Dietary carbohydrate restriction improves metabolic syndrome independent of weight loss

(Bob M) #1

This is a study from Volek’s group. They kept calories constant for three different diets. They were specifically looking to see what happens if one does NOT lose weight on a keto diet. (One attack on keto is that the benefits you receive are because you lost weight.)

They have this nice diagram:

Basically the HC (high carb) diet made metrics worse, the MC (medium carb) diet didn’t change the metrics, but the LC (low carb, basically keto) diet decreased glucose and blood pressure and triglycerides while raising HDL. LDL size also increased, small LDL decreased (both supposedly factors in heart disease), and the blood actually – OMG!!! :wink: – contained less saturated fatty acids (SFA).

I did not see this on the forum, and I thought it was interesting.

EDIT: By the way, I believe it was the same people who rotated through three diets. So, you can’t chalk up the differences to different people.

(Chuck) #2

This has been my own experience with eating and dieting my whole adult life. Right now I am just trying to figure out how much carbs I can endure and maintain my my health.
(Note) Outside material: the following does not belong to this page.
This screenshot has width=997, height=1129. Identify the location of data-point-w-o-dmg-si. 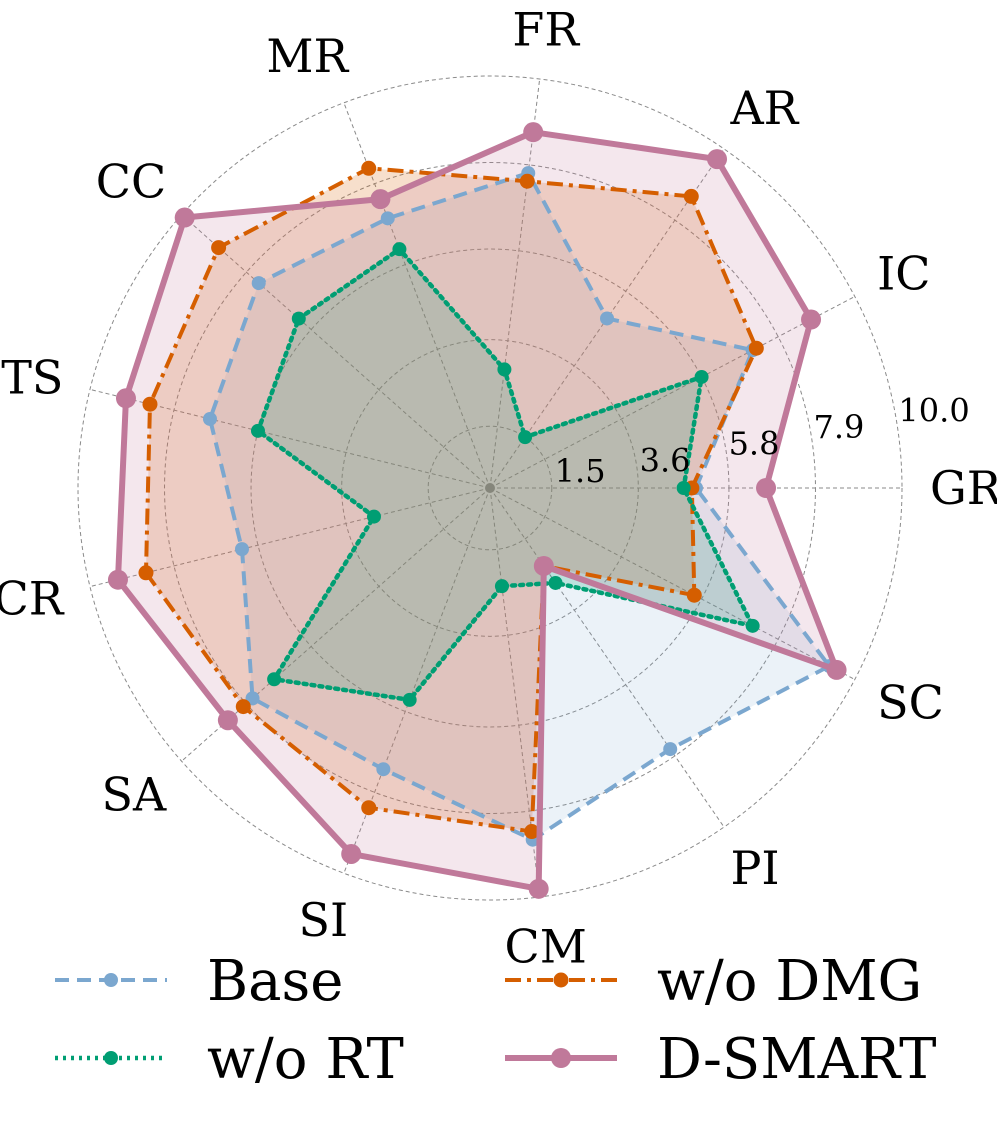
(369, 808).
I want to keep my BP and acid reflux under control. Anything wheat, and sugar loaded triggers my acid reflux, and wheat and salt together triggers my blood pressure. But I can have almost unlimited salt as long as I don’t have anything with wheat.

(Bob M) #3

Yeah, I only rarely get acid reflux on keto, and then it was something I don’t normally eat. Meanwhile, wheat and other carbs can/will cause acid reflux. Which might be good, as it keeps you on the keto path. :grinning:

(Bacon is a many-splendoured thing) #4

Vinnie Tortorich, who is a fitness coach, and who has had great success using a ketogenic diet on his clients, found that although people often reacted badly to the word “ketogenic,” they responded well to his mantra, “no sugar, no starches, no grains.”

(KM) #5

Yes … The sound “kee-toe” is directly linked to an increase in eye rolling, especially in people who have no idea what it means. “Low carb” is less reactive but useless as most of these same people don’t really know a carbohydrate from a carburetor. Sugar, grains and starch … familiarity breeds support.
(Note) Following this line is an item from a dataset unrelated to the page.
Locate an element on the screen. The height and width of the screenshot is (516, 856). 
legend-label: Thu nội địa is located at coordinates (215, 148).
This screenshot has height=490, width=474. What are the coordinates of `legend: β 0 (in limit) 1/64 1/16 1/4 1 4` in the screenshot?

Yeah, that’s right but the other problem is that “low carb” easily means 150-160g carbs… It’s the low-carb advice for people with diabetes here. And indeed, it usually means a significant carb intake drop so it’s good, just… Not necessarily enough.
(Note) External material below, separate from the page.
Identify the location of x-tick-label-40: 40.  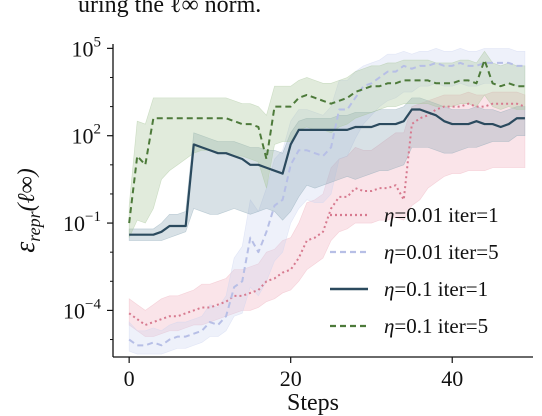
(452, 378).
And my “problem” with this that sugar may mean different things. Not like it’s necessarily a problem, maybe the other person think about candy and the ketoer think about carrots too :wink: (It’s such an old thing for me, I look at a carrot and see sugar since probably more than a decade… I ate it on keto, sure as it was basic to me but I knew I should be careful.)
I had a time when I considered all net carbs sugar as they are, often complex sugar but still :slight_smile: I called all carbs sugar. But anyway, I always ate plenty of sugar on keto and even on carnivore. My idea of “plenty” changed during the times though :wink:

Communication is hard. People use the same word for different things and yep, people are so very ignorant sometimes… I read so many times things like this: “I don’t eat ANY carbs! I eat tons of vegetables, fruits…”, sometimes grains too… But only added sugar was carbs for them. Very inaccurately. I just don’t believe people at this point. I met “vegans” who ate meat (oh they tried to explain and justify it…) and the like, many people really have no idea what they are talking about when it comes to their diets. No wonder that when I was a vegetarian, most people doesn’t understand I don’t eat meat. Not like “meat” means the same for everyone, of course. If it’s flesh of an animal, it’s meat to me as it makes perfect sense to me. I don’t care about religious past things (where any animal in the water was “fish” too, Middle Age monks loved their tasty loopholes though their mental gymnastics were adorable compared to the Japanese ones…). A dead animal is a dead animal and it’s not vegetarian at all.

(Bacon is a many-splendoured thing) #7

Vinnie Tortorich found the same, when he was helping Hollywood actors get fit for movie roles, so he coined the mantra, “no sugar, no starches, no grains,” instead.